**Exercise**
Can you render the entries below as a Markdown table with a Row column for the line number and a Line column for the line itself, skipping blank lines and leaving out the pictures?

**Data for the task**
* Begin *
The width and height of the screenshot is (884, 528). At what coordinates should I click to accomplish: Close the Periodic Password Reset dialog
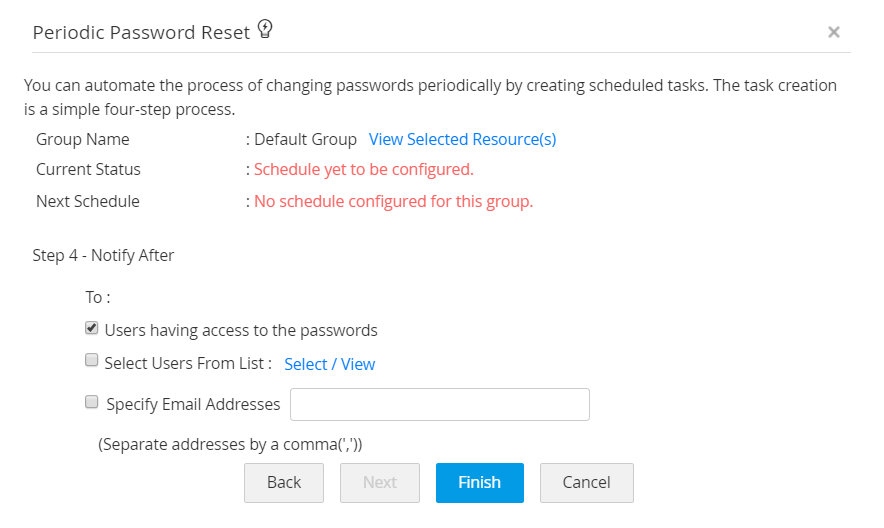point(833,32)
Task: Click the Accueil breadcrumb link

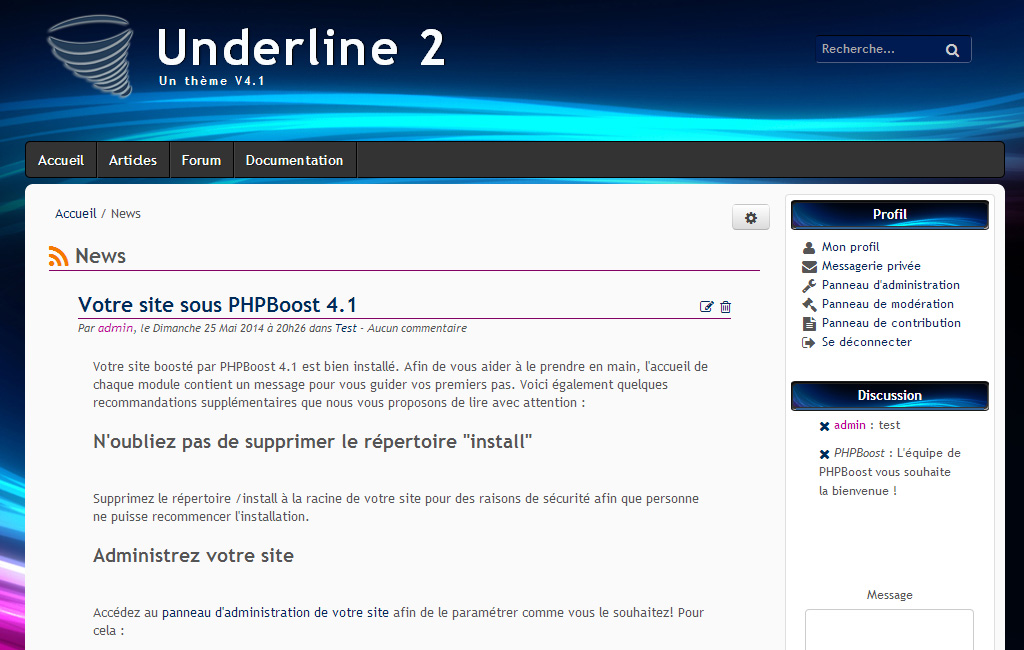Action: click(x=76, y=214)
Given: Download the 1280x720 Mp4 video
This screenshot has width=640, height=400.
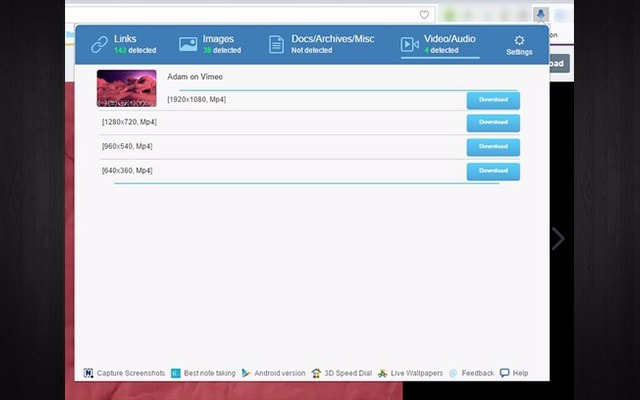Looking at the screenshot, I should click(x=493, y=122).
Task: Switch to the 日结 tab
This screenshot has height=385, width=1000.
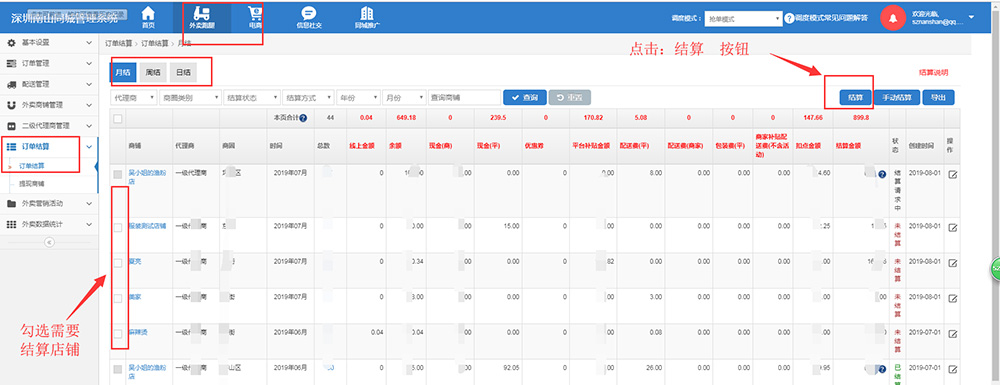Action: (x=183, y=73)
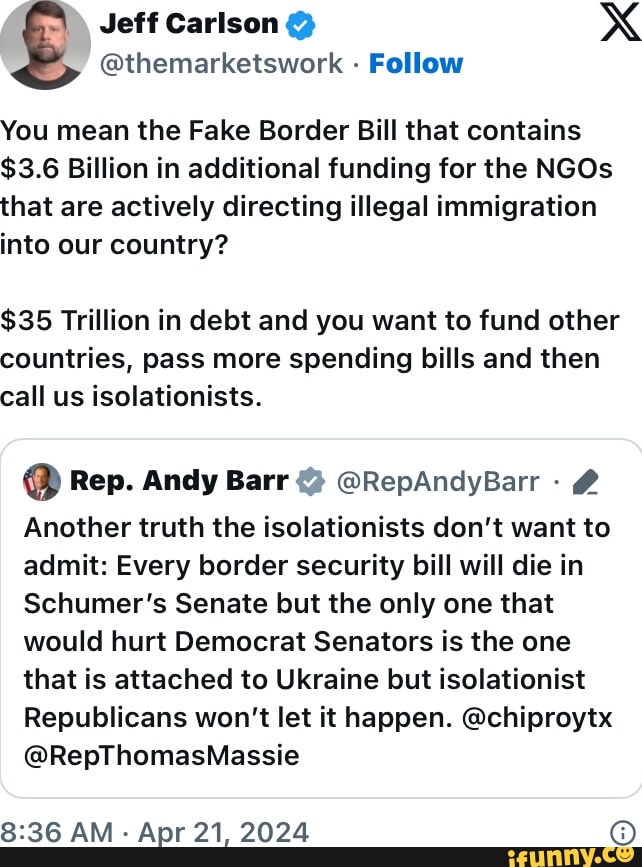Open the Jeff Carlson display name
The width and height of the screenshot is (642, 867).
(x=191, y=24)
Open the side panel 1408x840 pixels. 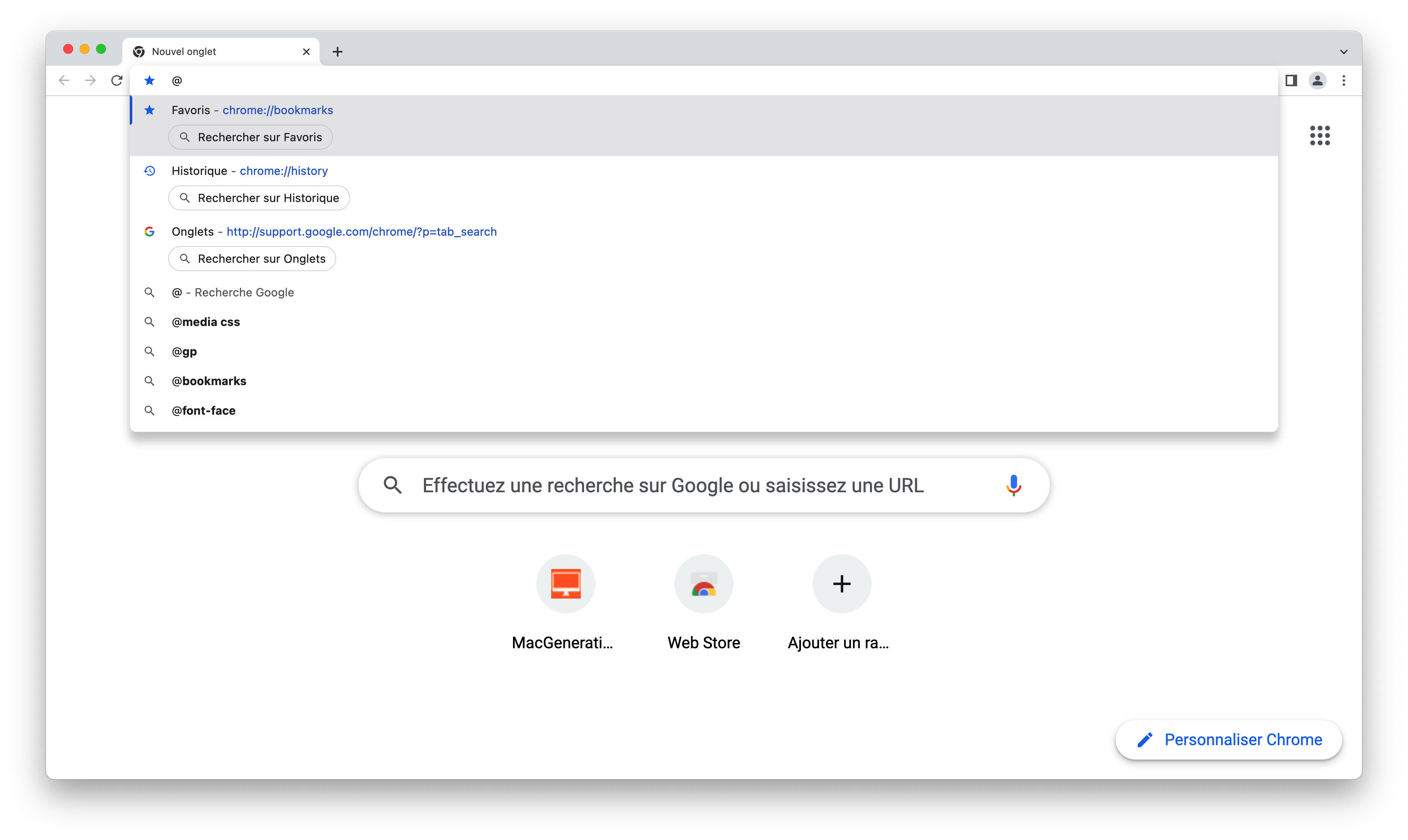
* End *
**Answer below**
| Row | Line |
|---|---|
| 1 | The width and height of the screenshot is (884, 528). At what coordinates should I click to accomplish: Close the Periodic Password Reset dialog |
| 2 | point(833,32) |
| 3 | Task: Click the Accueil breadcrumb link |
| 4 | Action: click(x=76, y=214) |
| 5 | Given: Download the 1280x720 Mp4 video |
| 6 | This screenshot has width=640, height=400. |
| 7 | Looking at the screenshot, I should click(x=493, y=122). |
| 8 | Task: Switch to the 日结 tab |
| 9 | This screenshot has height=385, width=1000. |
| 10 | Action: (x=183, y=73) |
| 11 | Open the Jeff Carlson display name |
| 12 | The width and height of the screenshot is (642, 867). |
| 13 | (x=191, y=24) |
| 14 | Open the side panel 1408x840 pixels.  |